═══ Entries ═══
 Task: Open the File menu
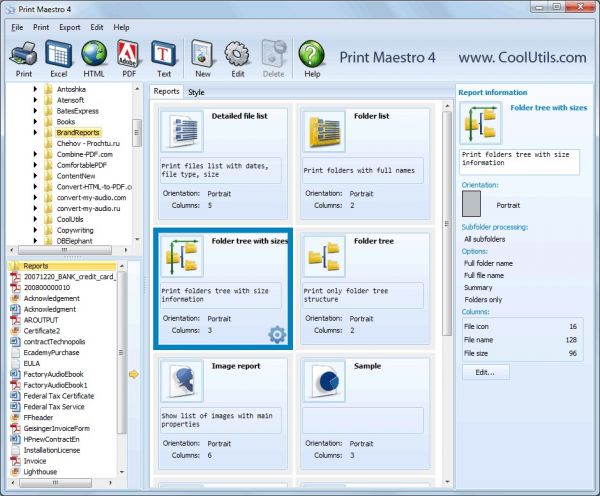[17, 27]
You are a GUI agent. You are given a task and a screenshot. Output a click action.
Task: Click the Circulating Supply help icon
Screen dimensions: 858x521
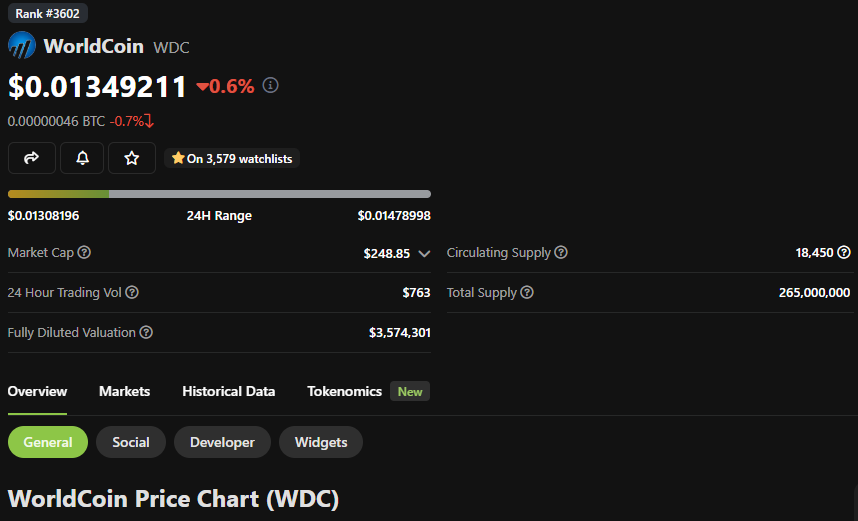(561, 253)
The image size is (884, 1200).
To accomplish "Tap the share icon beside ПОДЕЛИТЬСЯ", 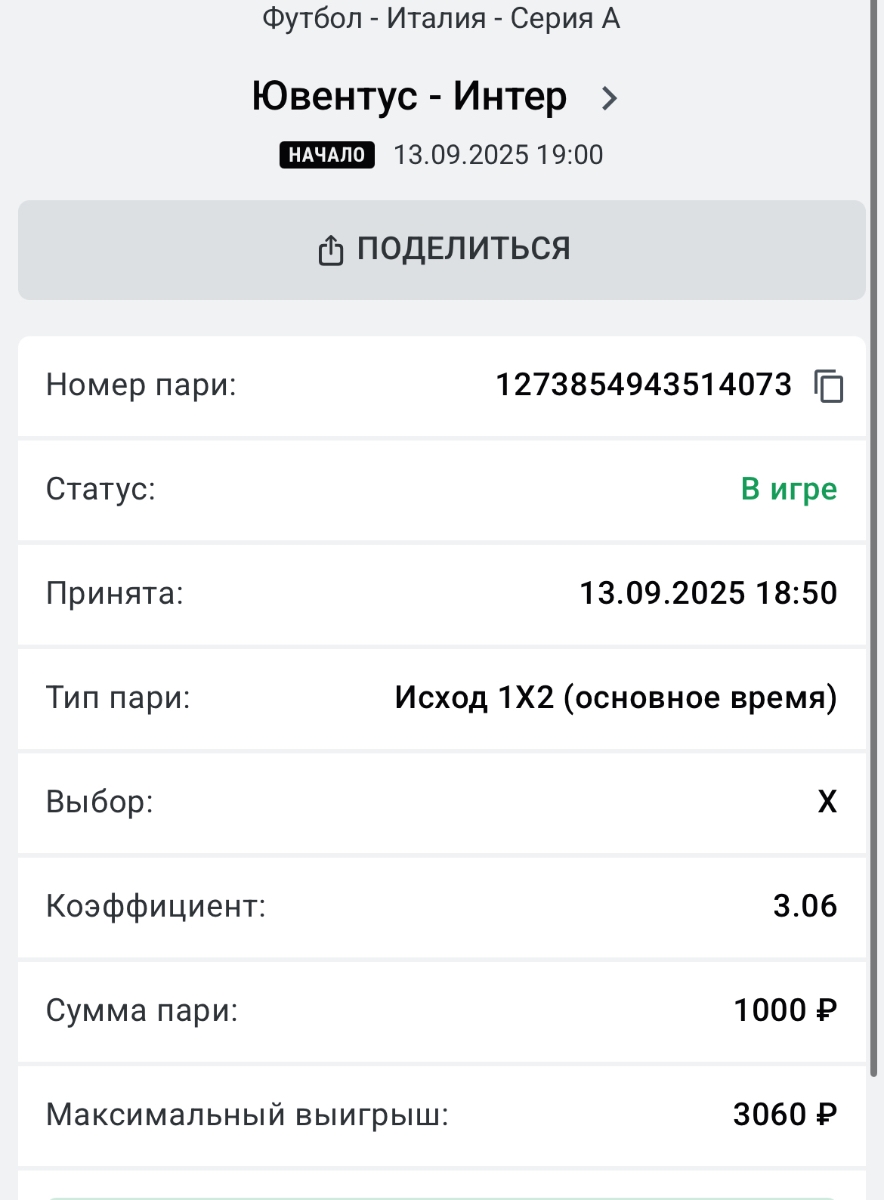I will (330, 251).
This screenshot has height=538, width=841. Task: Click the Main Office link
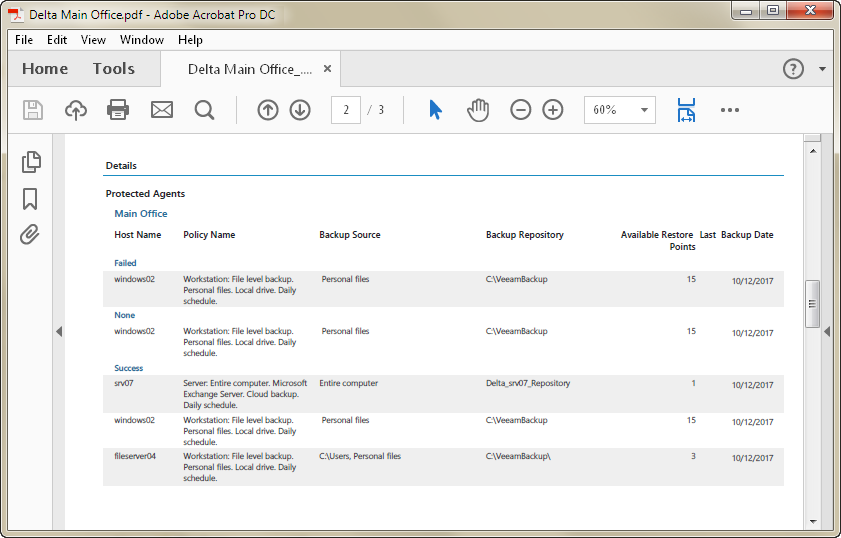[141, 214]
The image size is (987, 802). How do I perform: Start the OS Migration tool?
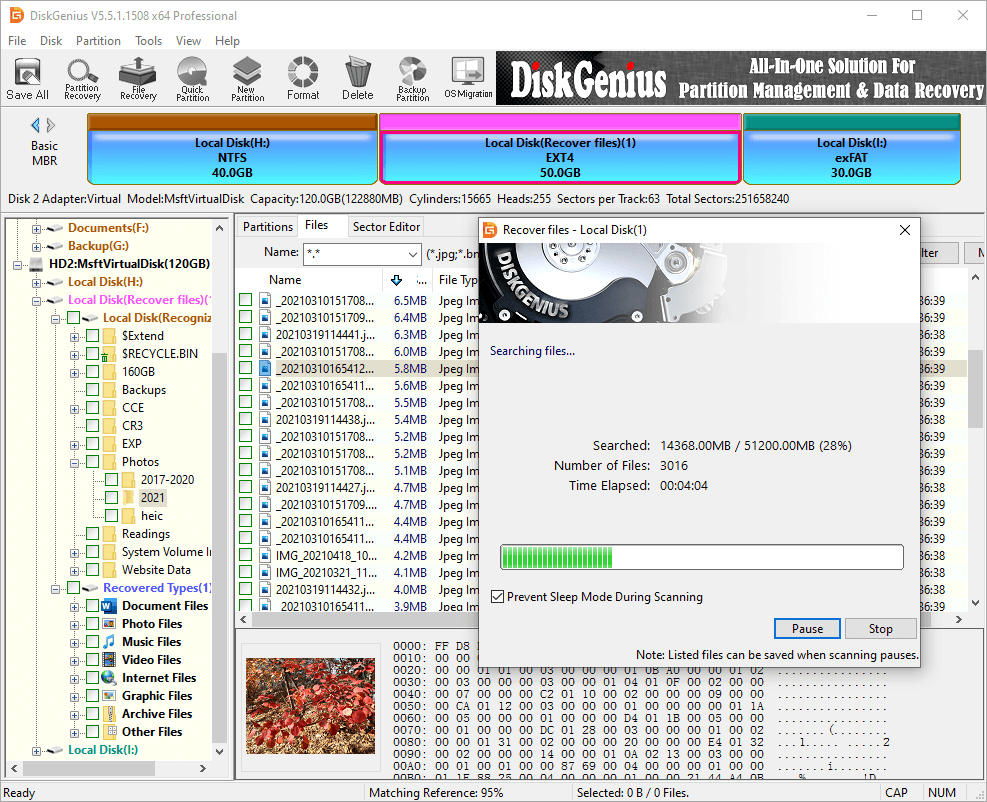tap(468, 78)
═══
◆ Goal: Identify each line above that contains the word "screenshot", and copy every such line in full.

◆ Solution to this task:
You are a GUI agent. You are given a task and a screenshot. Output a click action.
This screenshot has height=538, width=841. Task: Click the Main Office link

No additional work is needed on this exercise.